Уже у двери ты спросил, как она работает завтра.
— С двенадцати, — выдавила она, и ты, надев шляпу, вышел в прохладную темноту октябрьского внесезонья.
Неужели?.. Медленно помотал головой, не веря. Слишком ужасно то, что произошло, вернее, что могло произойти, — слишком ужасно, чтобы это произошло с тобою. Вот так, походя, без всякой причины и без всякого повода с твоей стороны, без вины, выстрелить в тебя взбалмошной пулей? Просто судьба хочет попугать тебя, чтобы ты выше ценил ее щедроты, и ты честно пугался, веря, что в последний момент у нее, удовлетворенной, милосердно дрогнет рука.

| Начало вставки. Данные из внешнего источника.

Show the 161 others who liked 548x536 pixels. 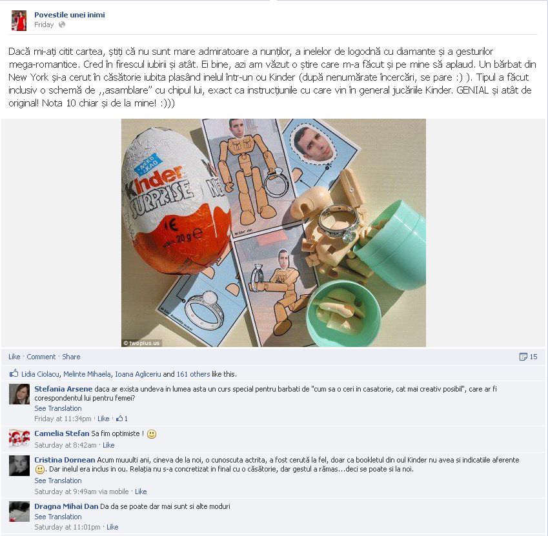193,374
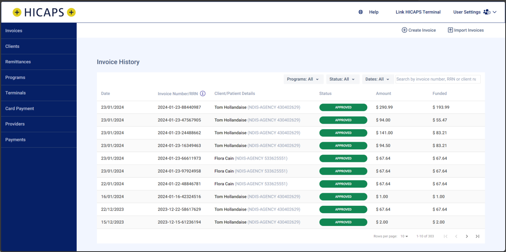The image size is (506, 252).
Task: Open the Terminals section
Action: [15, 93]
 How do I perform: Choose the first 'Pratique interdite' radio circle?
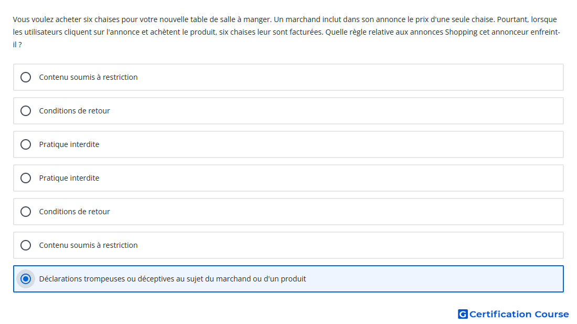(x=26, y=144)
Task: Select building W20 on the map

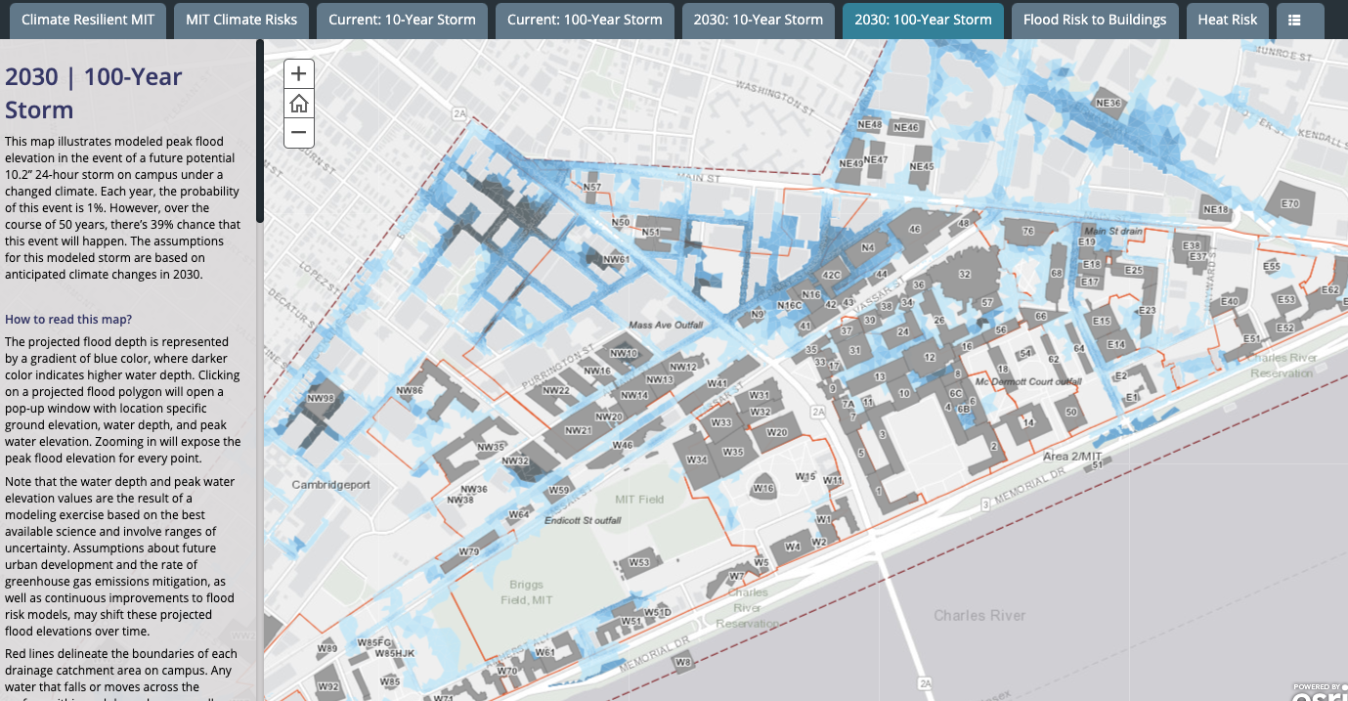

Страх! С походом отвешивал ты его расшалившейся судьбе, и тут вдруг тебе открылось легко и сразу, даже радостно (это была радость еще вдруг возросшего страха — стало быть, ты готов заплатить даже больше, чем требовали), — открылась вся неколебимость Фаининого решения родить ребенка. Капризом это не было. Прихотью тоже. Желанием подразнить или отомстить — тем более, ведь это была Фаина! Фаина, готовая принять на себя любую твою боль. Это было решение, продуманное в деталях и до конца, взращенное в долгие часы одиночества (ты упрекнул себя, что так мало уделял ей внимания в последнее время), решение отстоявшееся, как некогда мутная вода, а теперь безукоризненно чистая, весь осадок выпал на дно, и у нее было время, чтобы скрупулезно рассмотреть каждую песчинку — твой будущий довод против; твой и матери, и близких, и соседей, и сослуживцев… Все с пристрастием изучила она в свои бессонные часы и отложила в сторону. Перед тобой с ошеломляющей четкостью выстроился весь тот пунктир, логическим завершением которого явился сегодняшний вечер.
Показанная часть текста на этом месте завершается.